**WHAT TO WORK ON:** The records that follow must be repeated exactly, except for their pictures.
-- DATA LISTING follows --
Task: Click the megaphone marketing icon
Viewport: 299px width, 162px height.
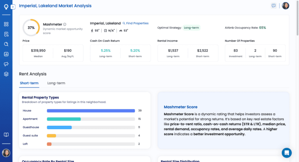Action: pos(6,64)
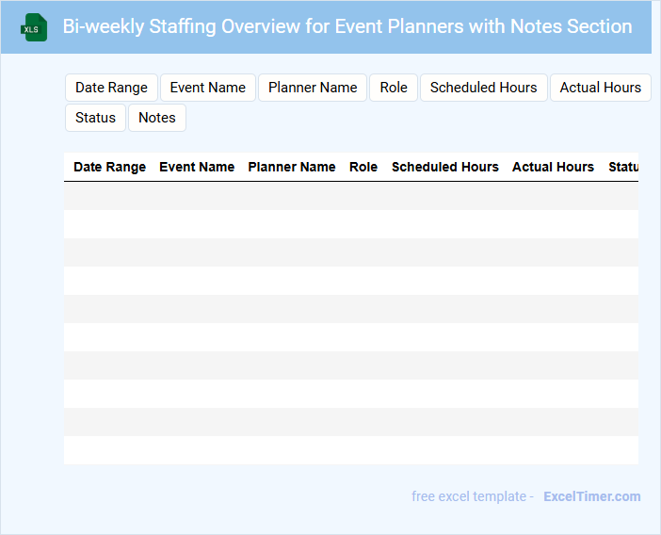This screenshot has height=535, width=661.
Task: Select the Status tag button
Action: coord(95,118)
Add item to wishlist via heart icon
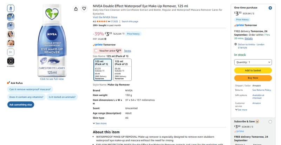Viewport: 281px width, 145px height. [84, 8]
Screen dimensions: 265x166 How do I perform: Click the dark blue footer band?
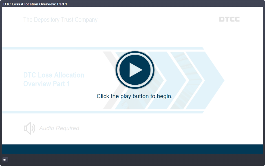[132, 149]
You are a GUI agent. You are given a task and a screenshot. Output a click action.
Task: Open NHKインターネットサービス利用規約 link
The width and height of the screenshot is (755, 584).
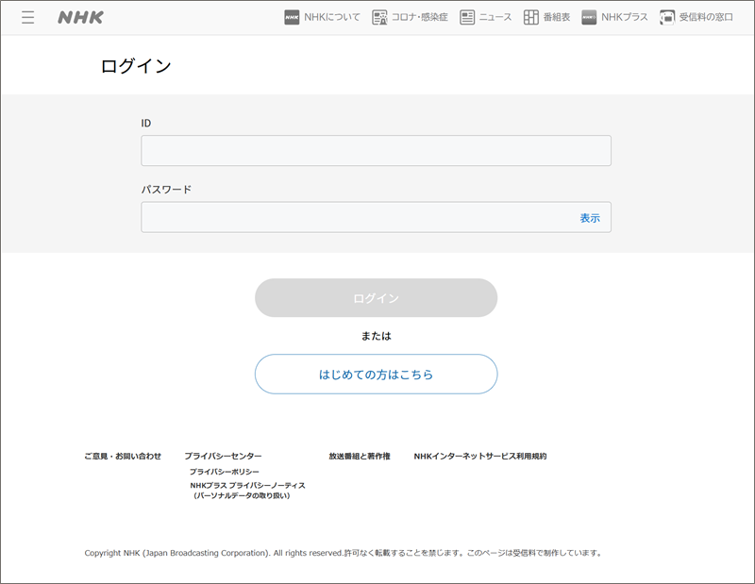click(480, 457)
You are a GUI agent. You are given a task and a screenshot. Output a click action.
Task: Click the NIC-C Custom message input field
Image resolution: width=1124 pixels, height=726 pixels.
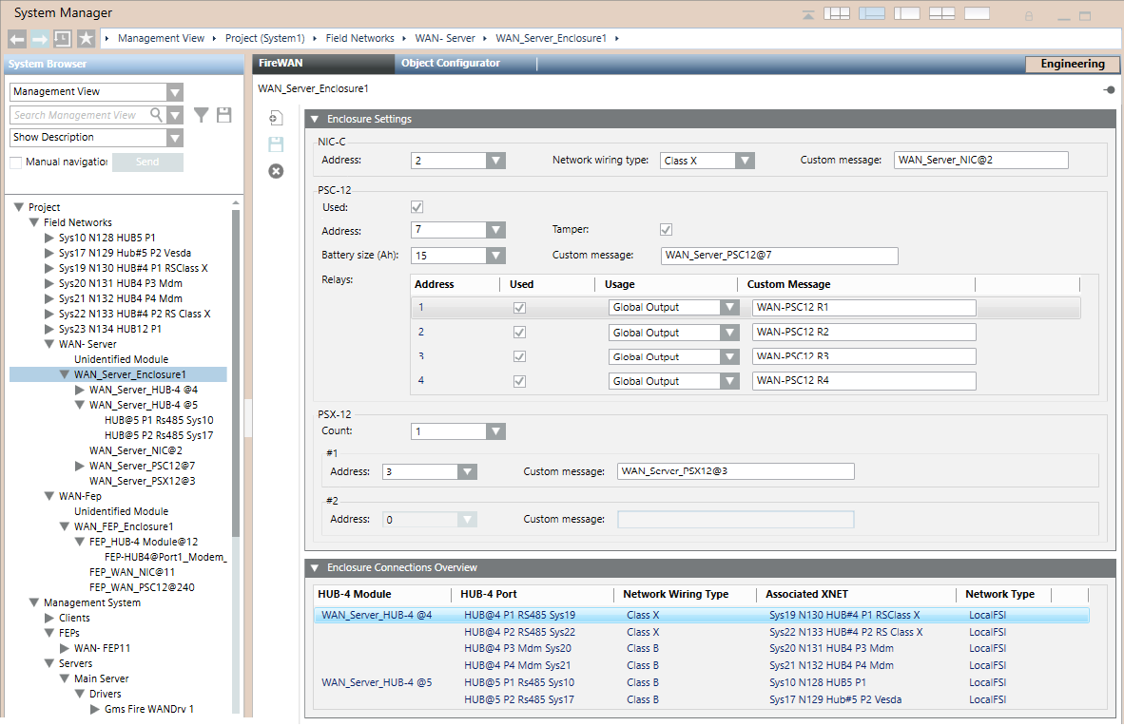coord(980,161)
-- DATA LISTING concluded --
**TASK ANSWER:**
Task: Click the megaphone marketing icon
Viewport: 299px width, 162px height.
Action: pos(6,64)
This screenshot has height=535, width=661.
Task: Select the Status tag button
Action: coord(95,118)
Add item to wishlist via heart icon
Viewport: 281px width, 145px height. [84, 8]
Screen dimensions: 265x166 How do I perform: Click the dark blue footer band?
[132, 149]
You are a GUI agent. You are given a task and a screenshot. Output a click action.
Task: Open NHKインターネットサービス利用規約 link
The width and height of the screenshot is (755, 584).
click(480, 457)
You are a GUI agent. You are given a task and a screenshot. Output a click action.
Task: Click the NIC-C Custom message input field
Image resolution: width=1124 pixels, height=726 pixels.
coord(980,161)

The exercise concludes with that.